**AIM OF THE TASK**
Exactly the lines from the one containing "Instruction: Open help via question mark icon" through the end of the data, and nothing more, should be retyped; pictures stay out.

####################

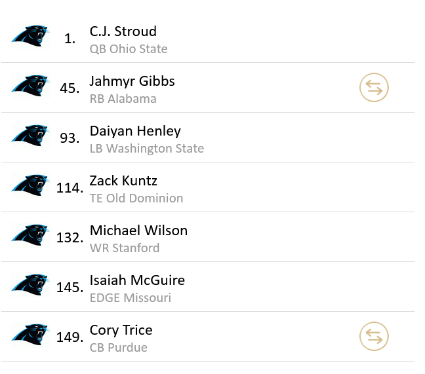Click Cory Trice player name

coord(121,330)
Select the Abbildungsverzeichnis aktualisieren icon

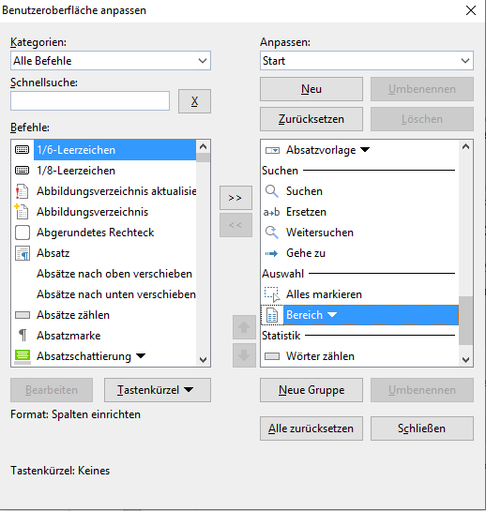click(x=22, y=191)
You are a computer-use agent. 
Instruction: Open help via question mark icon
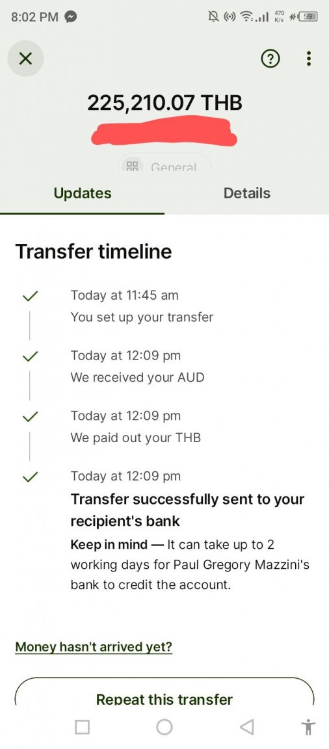click(270, 59)
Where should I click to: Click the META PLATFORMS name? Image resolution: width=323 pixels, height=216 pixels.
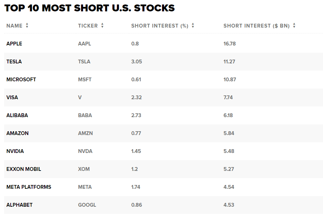coord(29,187)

####################

**OUTPUT FOR THIS TASK**
Instruction: Open help via question mark icon
click(270, 59)
Where should I click to: Click the META PLATFORMS name? Image resolution: width=323 pixels, height=216 pixels.
coord(29,187)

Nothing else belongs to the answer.